▶ [What you should do]
Look below for the line containing "Gluten Free (1114, 215)". Write out that line and the rest through the last one, exactly as they appear, but without pictures.

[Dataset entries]
------

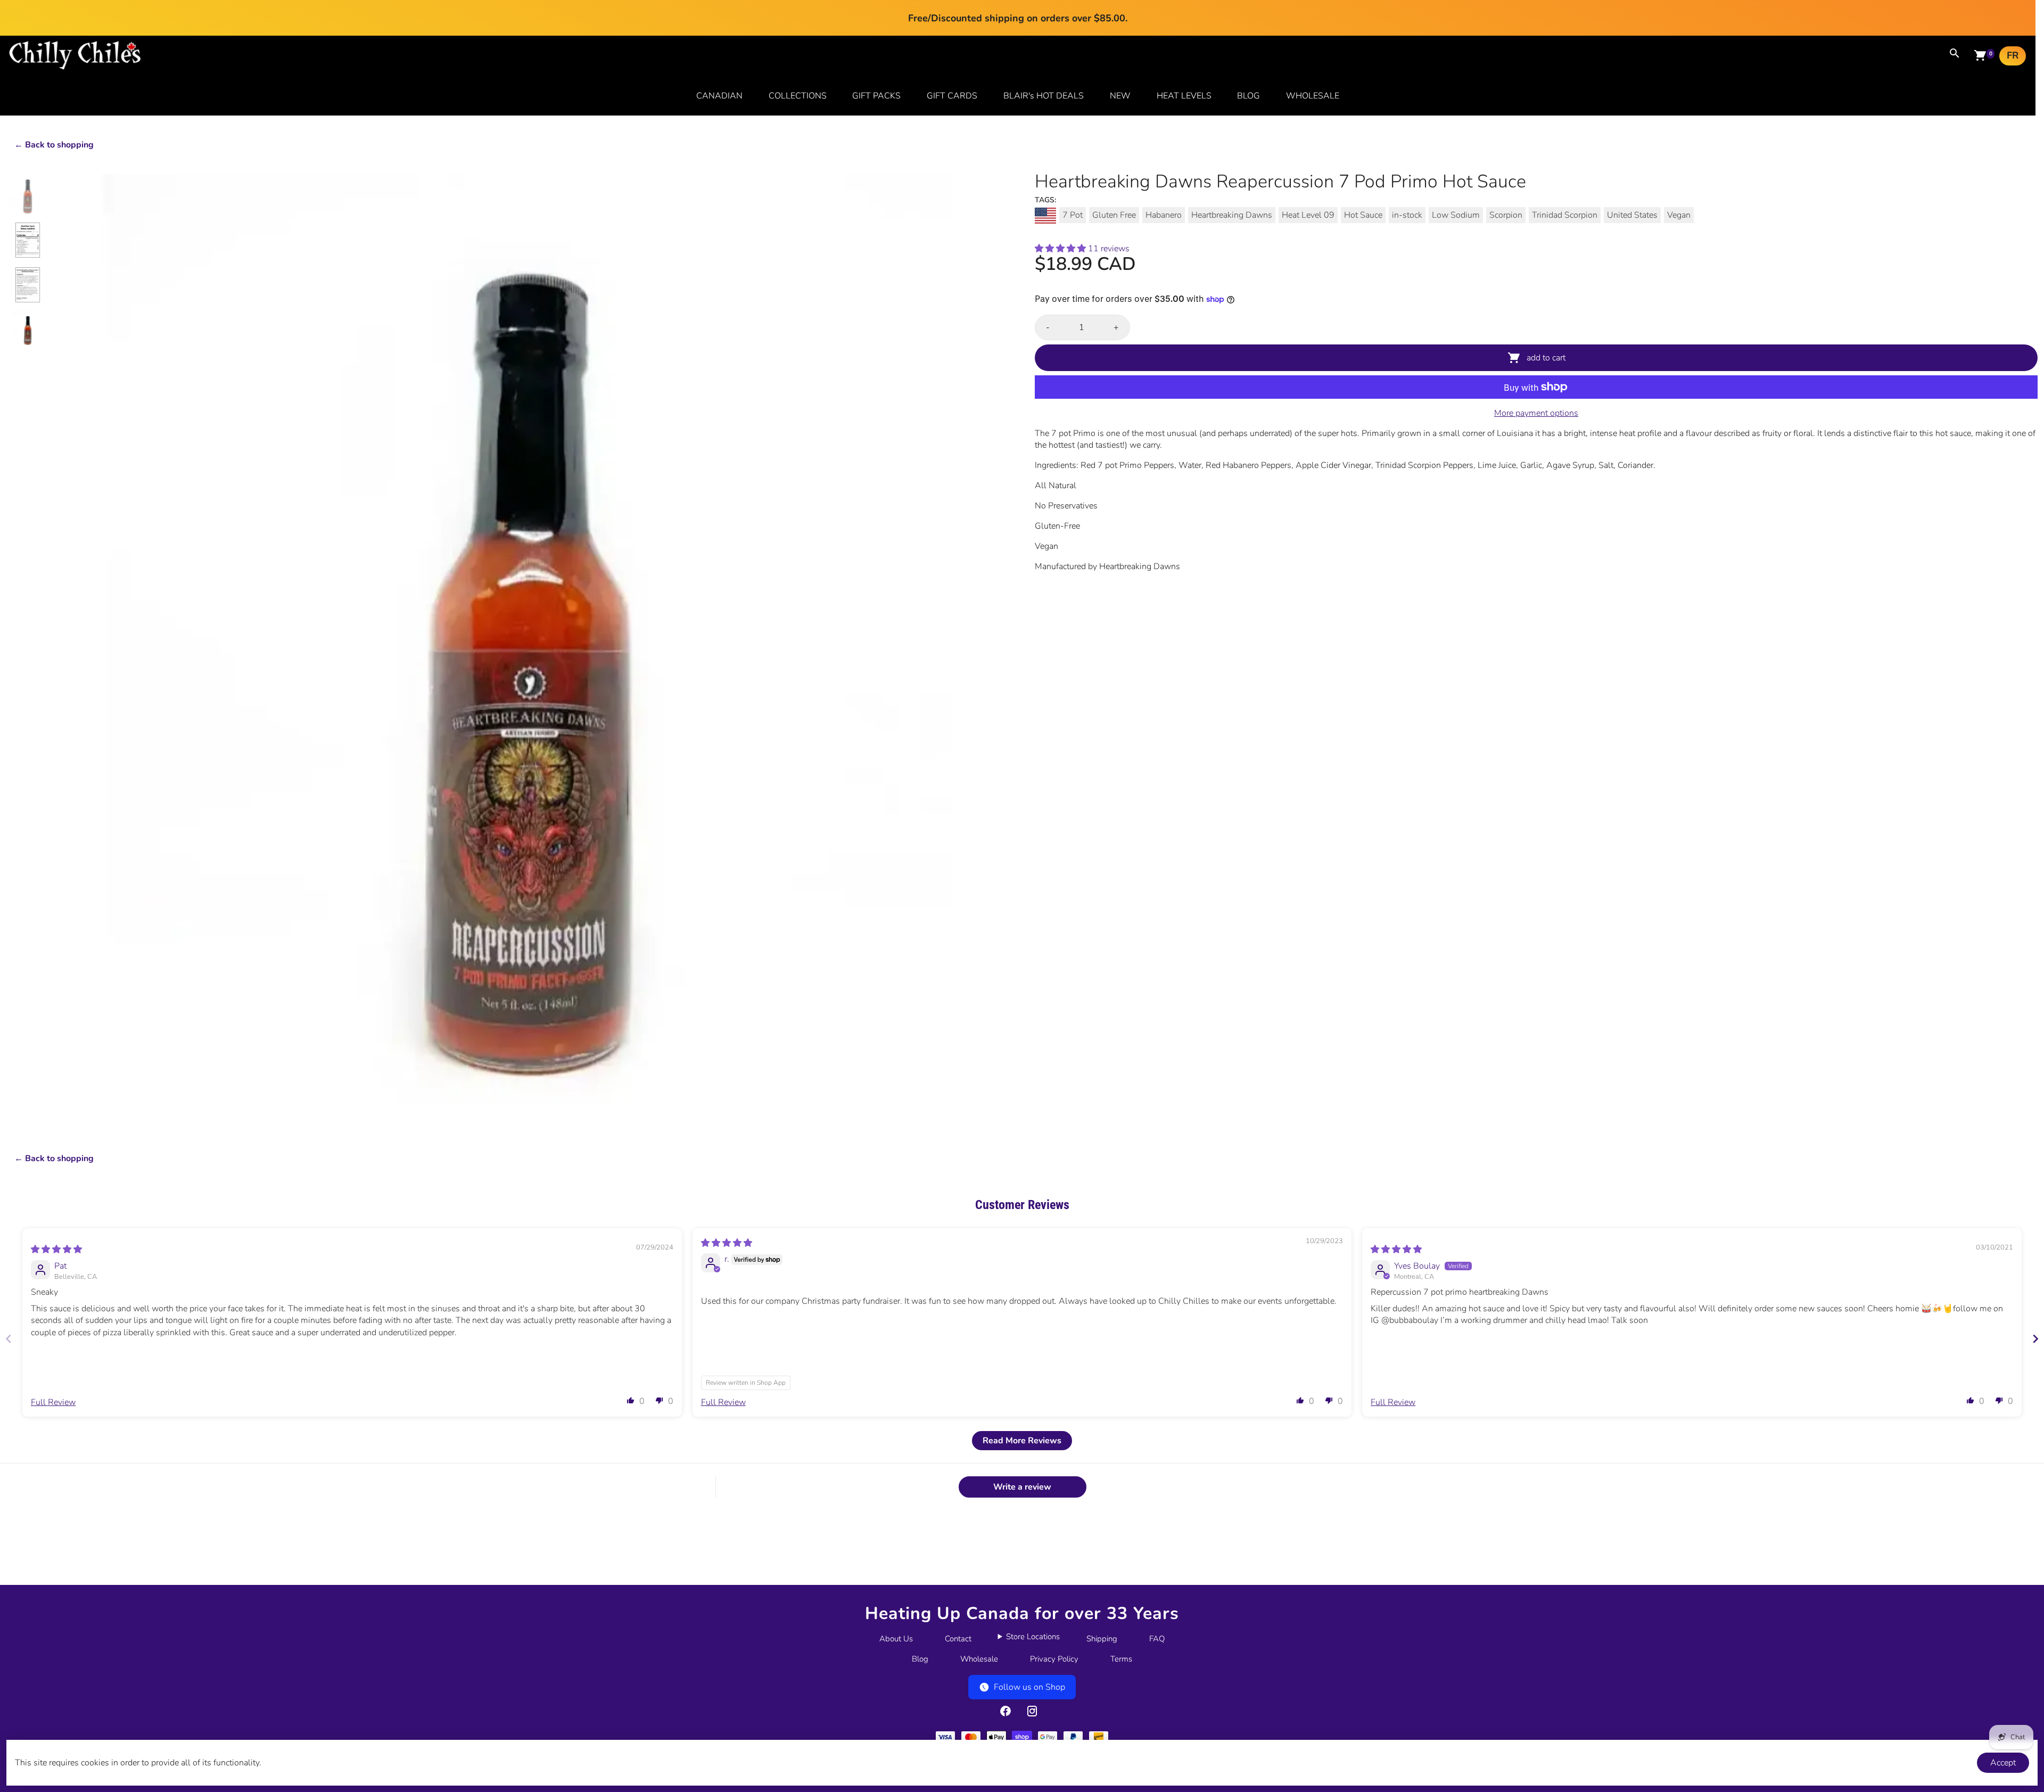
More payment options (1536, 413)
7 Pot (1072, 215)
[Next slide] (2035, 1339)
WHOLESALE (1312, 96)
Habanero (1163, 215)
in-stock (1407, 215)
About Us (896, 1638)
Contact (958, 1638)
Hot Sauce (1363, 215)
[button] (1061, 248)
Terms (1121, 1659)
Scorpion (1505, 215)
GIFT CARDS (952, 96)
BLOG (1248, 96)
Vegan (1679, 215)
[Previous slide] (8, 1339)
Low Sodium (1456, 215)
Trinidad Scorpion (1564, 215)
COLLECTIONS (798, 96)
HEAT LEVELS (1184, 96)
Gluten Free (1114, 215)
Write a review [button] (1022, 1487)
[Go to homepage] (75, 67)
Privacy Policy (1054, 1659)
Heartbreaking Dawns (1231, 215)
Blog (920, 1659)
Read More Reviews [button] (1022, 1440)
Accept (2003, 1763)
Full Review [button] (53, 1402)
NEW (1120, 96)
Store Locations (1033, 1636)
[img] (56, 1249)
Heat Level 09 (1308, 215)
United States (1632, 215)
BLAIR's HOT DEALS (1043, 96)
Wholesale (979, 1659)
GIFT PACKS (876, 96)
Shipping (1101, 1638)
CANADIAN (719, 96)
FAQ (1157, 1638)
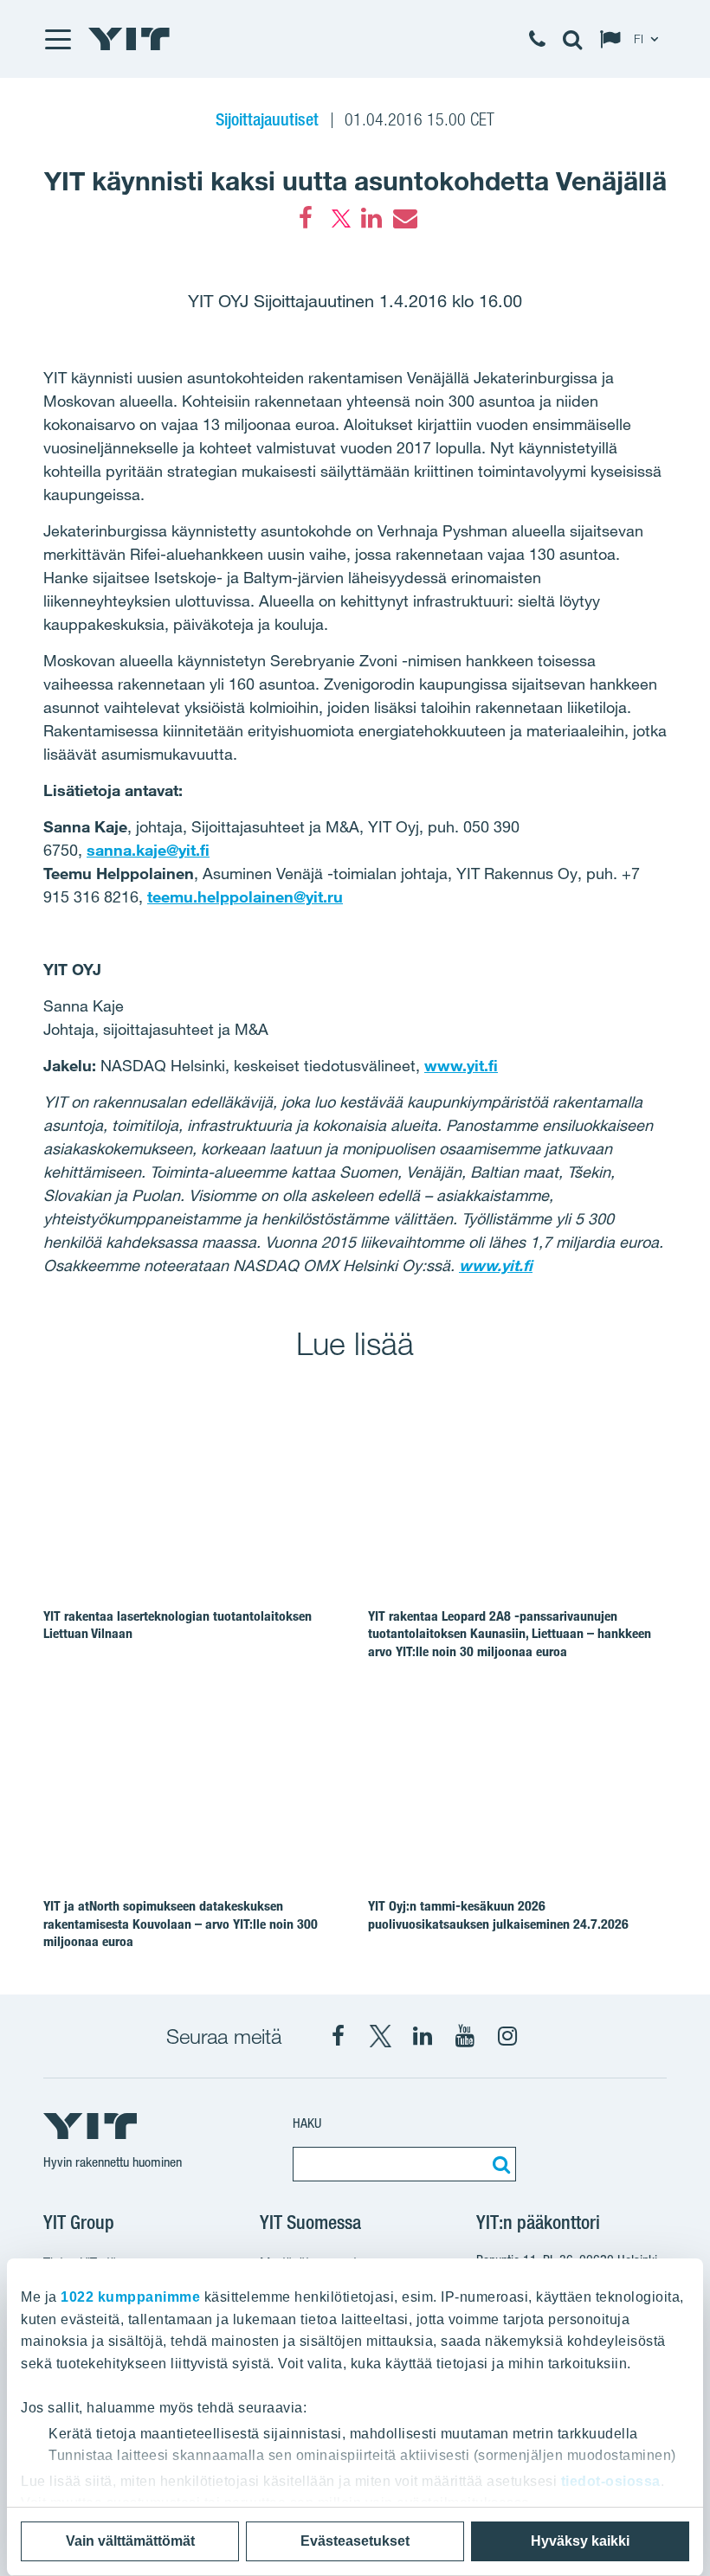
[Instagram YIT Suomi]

------

▶ [Exercise output]
Gluten Free (1114, 215)
Write a review [button] (1022, 1487)
[Go to homepage] (75, 67)
Privacy Policy (1054, 1659)
Heartbreaking Dawns (1231, 215)
Blog (920, 1659)
Read More Reviews [button] (1022, 1440)
Accept (2003, 1763)
Full Review [button] (53, 1402)
NEW (1120, 96)
Store Locations (1033, 1636)
[img] (56, 1249)
Heat Level 09 (1308, 215)
United States (1632, 215)
BLAIR's HOT DEALS (1043, 96)
Wholesale (979, 1659)
GIFT PACKS (876, 96)
Shipping (1101, 1638)
CANADIAN (719, 96)
FAQ (1157, 1638)
[Instagram YIT Suomi]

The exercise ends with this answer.